My cousin, Lynn, and I sat side by side every week in Sunday School, in the choir where less than a dozen people sang, and on the second bench on the left side for preaching.
We even led a song together every Sunday and, sometimes, if the church was really hard up, one or both of us would play the piano. Neither of us was very good at it, but Daddy, willing to lead the suffering congregation through our sour notes, thought it was worth the learning we’d get from it.
I remember, once, when I was about 14, I stopped midway through the first verse of “Trust and Obey” and said to Royce, the song leader, “You’re singin’ too fast. Slow down.”
He chuckled and slowed it down, but I still had trouble keeping up. I think of that every time I hear that song.
Lynn and I have a deep history. We played Barbies together, trounced the woods looking for the perfect Christmas trees, learned to parallel park in her grandmother’s yard by measuring the distance and setting out gallon jugs of water as the perimeters. In her daddy’s big Buick Electra, we practiced until we got good. It is a skill that has served me well over the years.

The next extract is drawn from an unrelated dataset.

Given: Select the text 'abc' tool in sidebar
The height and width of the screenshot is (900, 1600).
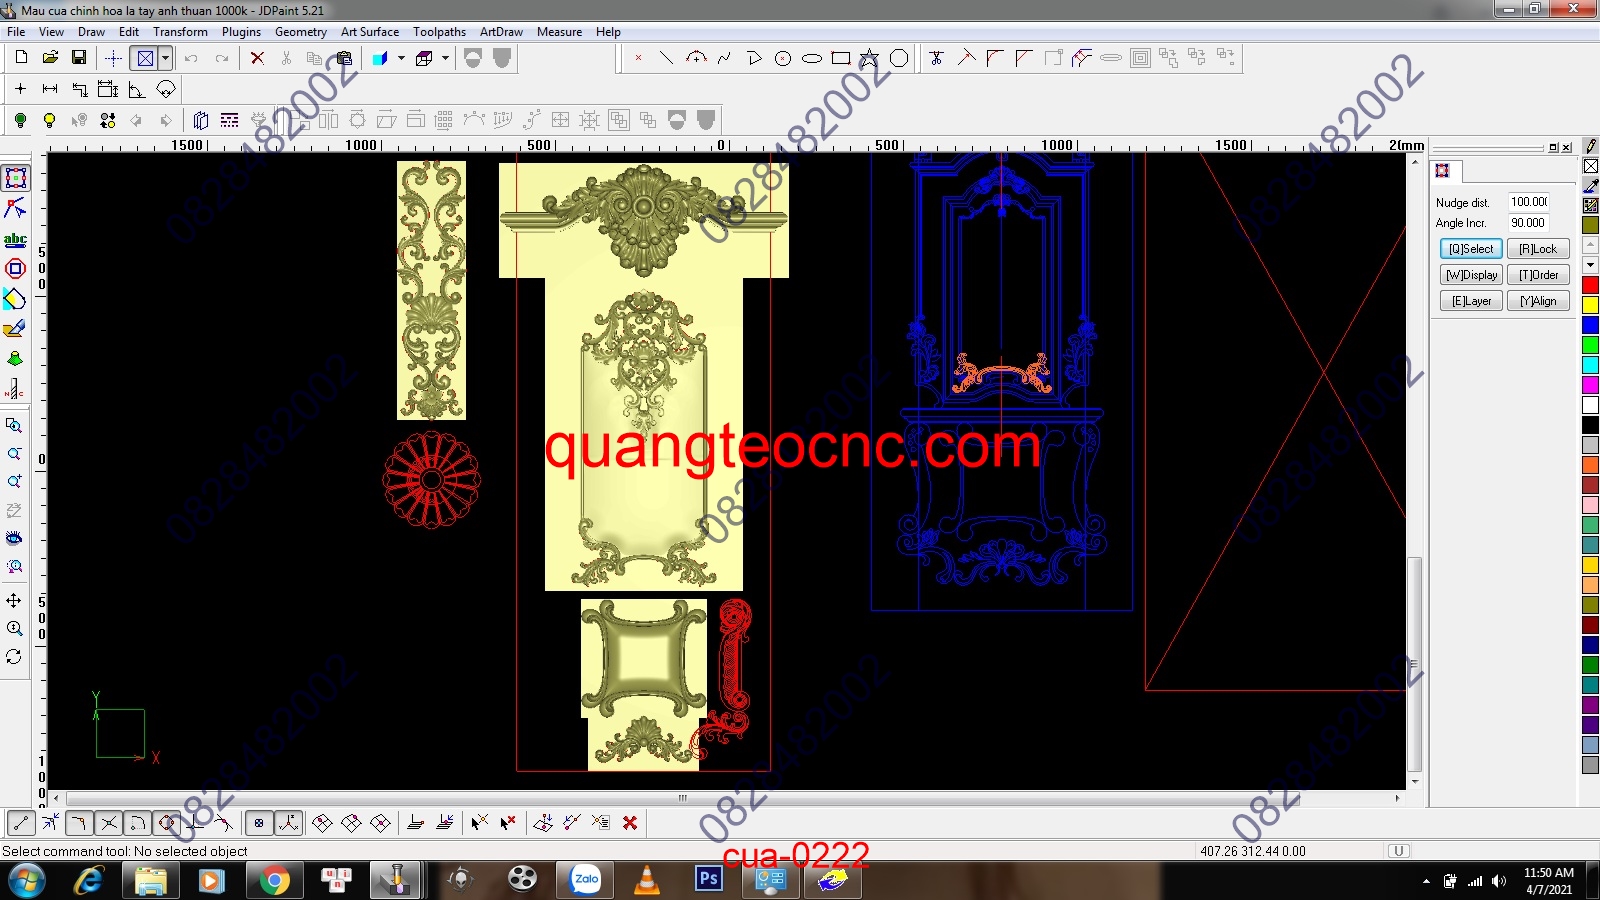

I remember the first time I saw the little strawberry-blonde whose face was covered in freckles. I was 7 and was in Sunday School which, at that time, was the last pew in the church, next to the white rope that hung down next to the front door. It was always a joy to pull that rope for the bell, to ring and signal that church was starting.
The door opened and a little girl walked in, all by herself. She was brave, that one. She begged her mama and daddy to let her go to Sunday School. So, for several months, they brought her, dropped her off, then went back home. But the Bible says, “And a child shall lead them” — which is exactly what happened. Before too long, her mama started coming. Then, her daddy and, before you knew it, their family, had grown into the solid backbone of the church.
When I first saw her, as she smoothed the tail of her red dress and sat down beside me, I didn’t know we were kin. But I learned shortly after that, not only were we cousins, we were kin from two sides of our family. My daddy and her grandmother, Pauline, were double first cousins.
We grew to teenagers together, spending hours in record shops, watching Saturday matinees and double-dating. All these years, we have stayed that close because we are bonded by something deeper than blood. We are bound by a shared past and a barn-full of memories. Every year, she and her husband join us for Thanksgiving. The happiest moments of the day are when we are in the kitchen, cleaning up, and laughing about stories that begin with, “Remember when …”
It should come as no surprise that we were saved on the same day at revival, as the Saints gathered ‘round us, rejoicing, and that we were baptized together in a morning service, outside.
Lynn called the other day to tell me about a horrendous wreck she had survived. She was pulling out of a store parking lot when a teenager driving erratically, and far over the speed limit, hit her and totaled both their cars.
A white couple and a Black man stopped and ran to her aide. They helped her climb from the wreckage and, when they made sure she was OK, the three of them put their arms around each other, gathered Lynn into a circle, and prayed over her, thanking God for sparing and keeping her safe.
Strangers. All four of them. Nothing mattered in that moment except for human kindness and decency.
Exactly what we learned in Sunday School all those years ago.